I also feel okay — or at least okay-ish — about Izzy’s death after seeing this explanation of it all from showrunner David Jenkins in Vanity Fair.

There’s a trope that I like with mentor stories, where the mentor dies in the second act. Our protagonist outlives the mentor and then they have to go on. We felt like Izzy’s story had reached its conclusion, where we put him through enough. And then there was the realization that he is kind of a mentor to Blackbeard and that he is kind of a father figure to Blackbeard. It felt nice to have him die and have Blackbeard be upset by it, because Blackbeard killed his father. But this is a father figure that he’s losing that it’s hard for him; it’s sad and he doesn’t want him to go. Izzy has such a beautiful arc in season two; he does a lot of the things, has a lot of the breakthroughs that you want that character to have.
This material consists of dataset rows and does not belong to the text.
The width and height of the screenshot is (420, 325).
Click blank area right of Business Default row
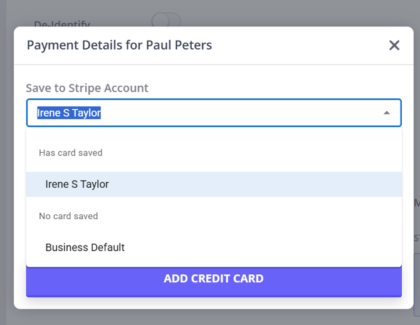tap(282, 247)
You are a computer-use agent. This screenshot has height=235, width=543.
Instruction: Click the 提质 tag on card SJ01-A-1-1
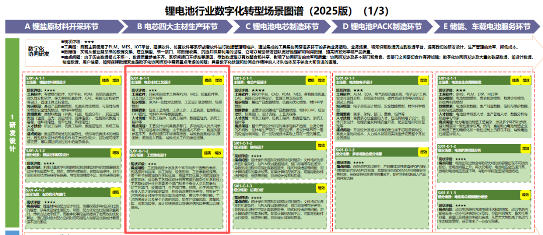104,80
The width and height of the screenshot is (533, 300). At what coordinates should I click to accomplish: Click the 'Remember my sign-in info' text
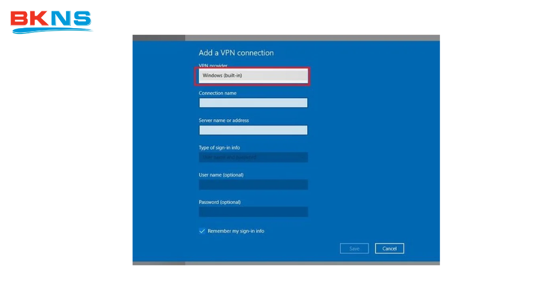236,231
It felt like: It’s time to give him a full meal. And it’s also a pirate show, so he’s got to die.

“It’s a pirate show, so he’s got to die.” I mean… yeah. Fair.

The season ended on a heartwarming note for almost everyone else, though. Stede and Blackbeard gave up pirating to open an inn together. The crew pressed on. There was a triumphant battle waged against stuffy British aristocrats. It all could work as a series finale if this is all we get. I hope we get more, though. It really is a remarkable little show, a mish-mashing of genres and style that makes the craziest twists you’ll ever see feel plausible. Plus, I want to see more of the Pirate Queen, who was a great addition to the show and one of my favorite characters on television so far this year.
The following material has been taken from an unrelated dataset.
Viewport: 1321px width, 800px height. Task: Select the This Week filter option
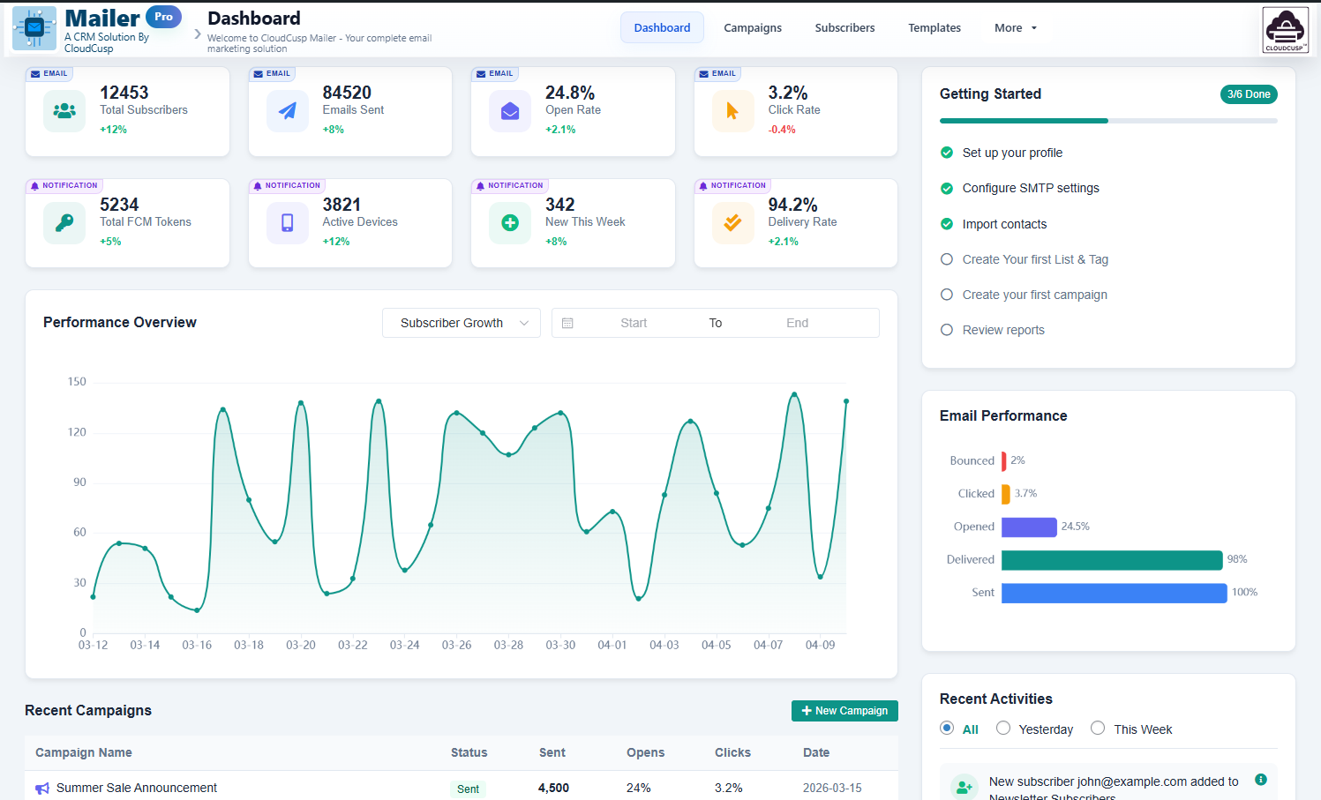1098,729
It looks like Jenkins has plans for it, too, as he explained to Entertainment Weekly.

I mean, we’ll see. We’ll see if it makes sense for them to make a third one. We have a lot of ideas for a third season, and there’s a lot more story to tell. But if it’s not in the cards, I just wanted to leave Stede and Blackbeard in a good place. Instead of seeing them get punished for following each other, I wanted to see a moment where they’re alright. And it is just a moment: I think a relationship is going to take a lot of work for them.

Three notes in conclusion:

  • I love this weird little pirate show
  • I really hope it gets a third season, just to see where they end up taking it
  • More shows should feature a character named Steak Knife

Thank you.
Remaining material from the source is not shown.